Motivations for consuming locally, however defined, are diverse, including environmentalism and resource conservation (Blake et al., 2010; Schrank & Running, 2018), individual health (Autio et al., 2013; Schrank & Running, 2018; Trobe, 2001), regional economic support (Schoolman, 2017), accountability (Kennedy et al., 2016), anti-corporatism (Sage, 2014), political resistance of globalization and mass production (Andree et al., 2014; Jackson, 2004), and the reassertion of the proximate as the site of identity and community (Bauman, 2001; Khan & Prior, 2010). As Kuehn (2017) notes, consumers may construct the local as a “civic duty to one's community” (p. 205), and Zepeda and Deal (2009) highlight that 100% of ‘heavy’ local food consumers cited support for the local economy as their motivation. The local is thus conceptually linked to the concrete or transparent in that products and production practices are traceable and accountable, a discursive strategy through which consumers try to “improve democratic accountability and mitigate risks posed by decades of neoliberal violence and wider political economic changes” (Kuehn, 2017, p. 207).

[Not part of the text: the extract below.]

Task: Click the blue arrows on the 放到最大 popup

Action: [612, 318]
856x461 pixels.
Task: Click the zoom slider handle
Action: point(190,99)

On the other hand, the local and its consumers are mobile. For tourists, who bring themselves into the local, it resonates with authenticity (Sims, 2009) and notions like pre-modern folk culture (McKay, 2009). Local products may feature a specialty or exclusivity of place that exports products as local to distance consumers (Morris & Buller, 2003). Ideals of particularity, exclusivity, and traceability may also be branded into products. Food consumption in Western countries, however, highlights local/extra-local tensions and contradictions. Up until the 1970s, 90% of food was consumed in the country it was produced in (Braithwaite & Drahos, 2000, p. 400). Since then, however, “food chains have become increasingly industrialized and consolidated” (Parker & Johnson, 2019, p. 207). Part of the reason has to do with the larger transformation of capitalism, from a world economy characterized by “national economies linked to one another through trade and finances in an integrated international market” (Robinson, 2004, p. 10) to a global economy in which national production systems have become increasingly “fragmented and integrated into new globalized circuits of accumulation” (Robinson, 2004: 10). As Parker and Johnson (2019) point out in respect to the global food system: “subcontracting, outsourcing, and . . . corresponding developments in financing and agricultural and food processing technologies” (p. 207) have transformed what used to be national food chains, scaling them up to produce standardized products able to be integrated into more extensive global circuits of accumulation. At the same time, these shifts have been accompanied by a “global circulation of artisanal food and drink products, genres, experience-scapes, and collective narratives, which manage to retain an aura of embeddedness and renderings of embedded authenticity within disembedded venues” (Smith Maguire et al., 2023, p. 602), suggesting that there might be another trust regime at work, enabling non-local products to secure consumer trust while also retaining their sense of localness.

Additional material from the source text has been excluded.